Post-COVID-19 Pulmonary Fibrosis: A Lifesaving Challenge

Abstract

How to cite this article: Prakash J, Bhattacharya PK, Priye S, Kumar N. Post-COVID-19 Pulmonary Fibrosis: A Lifesaving Challenge. Indian J Crit Care Med 2021;25(1):104–105.

Editor Sir,

Coronavirus disease 2019 (COVID-19) is an ongoing pandemic worldwide which was first recognized in Wuhan, China, in December 2019 and infected around 35 million people and 1,039,406 people have died to date.¹ Computed tomography (CT) scans revealed bilateral ground-glass opacities with or without consolidation and lower lobe preference in all patients in the first large series of hospitalized patients (n = 138) with COVID-19.² We noticed that most patients with acute respiratory distress syndrome (ARDS) or severe pneumonia were found to have pulmonary fibrosis during follow-up after the cure of COVID-19. The role of antifibrotic medication is still under observation.³ A PubMed search was performed using the phrases “pulmonary fibrosis,” “COVID-19,” we got two literatures of functional data or pulmonary fibrosis imaging from post-COVID-19 patients.^3,4 The components through which ARDS causes lung damage are not fully known yet, however, conceivable contributors include a cytokine discharge disorder set off by the viral antigen-induced, drug-induced pulmonary toxicity, high airway pressure, and hyperoxia-prompted intense lung damage following mechanical ventilation.
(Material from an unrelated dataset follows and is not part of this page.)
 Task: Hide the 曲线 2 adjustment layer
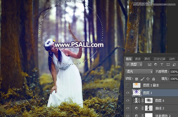point(128,108)
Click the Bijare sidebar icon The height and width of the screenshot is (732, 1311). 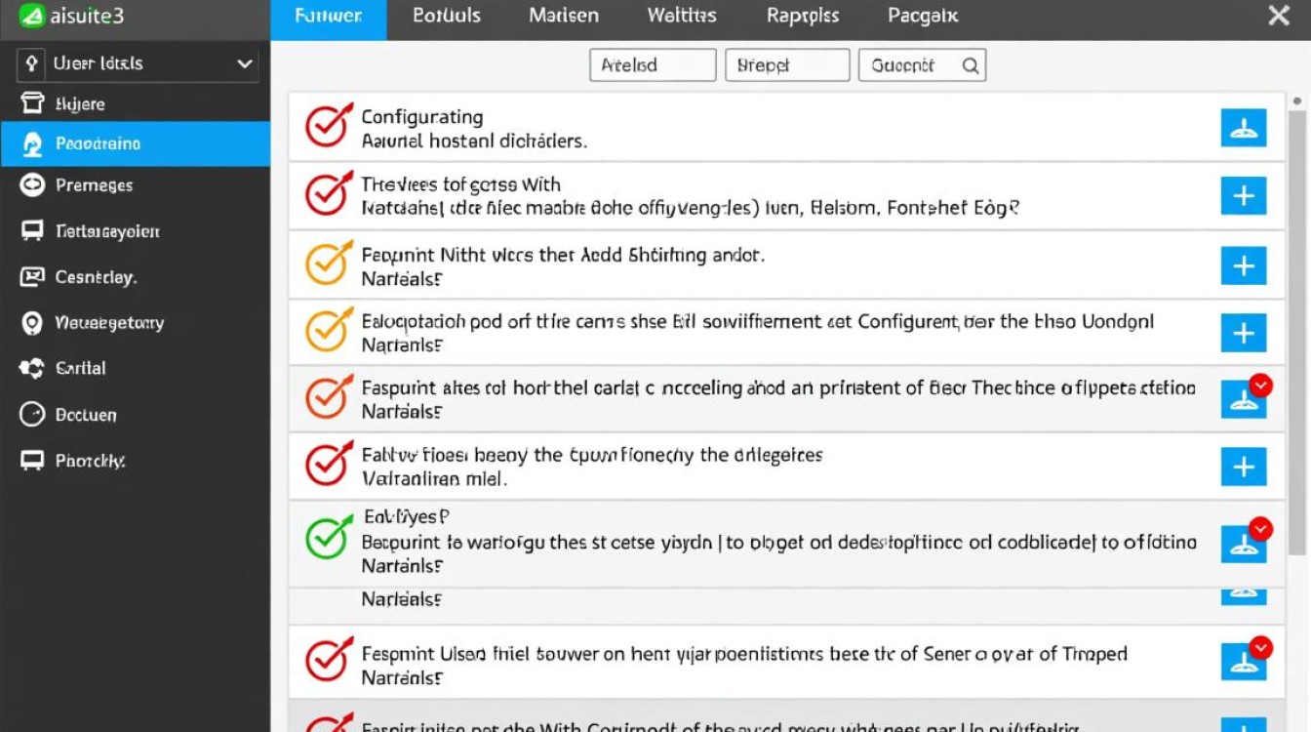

Until now, about 2.6 million individuals worldwide have survived from COVID-19, however, there remains concerned that a few organs, including the lungs, may have a long-term impairment following infection (Fig. 1). Functional data or imagings are still not available for patients with COVID-19.

Figs 1A and B.

HRCT showing patchy opacities with small areas of ground-glass opacities and fibrotic bands seen predominantly in the periphery of both lungs with apicobasal gradient

The characteristics of pulmonary fibrosis include failed alveolar re-epithelialization, fibroblast activation, excessive collagen deposition, and other extracellular matrix (ECM) components that disrupt the normal lung architecture.⁵ Progression of pulmonary fibrosis contributes to interstitial matrix expansion, compression, and normal lung parenchyma degradation, further weakening the capillaries and may lead to ventilatory failure.⁶ Recent studies have indicated that the primary culprit for most lung fibrotic processes is alveolar-epithelial injury and generation of active myofibroblast foci. A collection of growth factors and cytokines such as monocyte chemoattractant protein-1 (MCP-1), interleukin-1β (IL-1β) and interleukin-6 (IL-6), tumor necrosis factor-α (TNF-α), and transforming growth factor-β1 (TGF-β1) are overexpressed and released by the cells upon identification of damage to lung tissue. Type II alveolar epithelial cells are the most important sources of these fibrogenic factors and promote hyperproliferation of type II alveolar epithelial cells that recruit fibroblasts into the fibrotic loci and induce the transdifferentiation/activation of myofibroblast fibroblasts. Myofibroblasts play a role in excessive ECM accumulation and may result from increased or decreased ECM synthesis or degradation, or both.⁵ Collagen expression and deposition contribute to the accumulation of ECM. Different forms of collagen, such as, form I, type III, and type VI, have been identified in fibrotic lung injuries. The plasminogen activator/plasmin system plays an important role in ECM degradation, among several factors.

No data to date reports the incidence or prognosis of post-COVID pulmonary fibrosis. It is important to make preparations now to quickly determine whether the survivor population is developing pulmonary fibrosis. Our findings or personal views to understand the long-term pulmonary effects of COVID-19 involve well-designed studies post-COVID-19.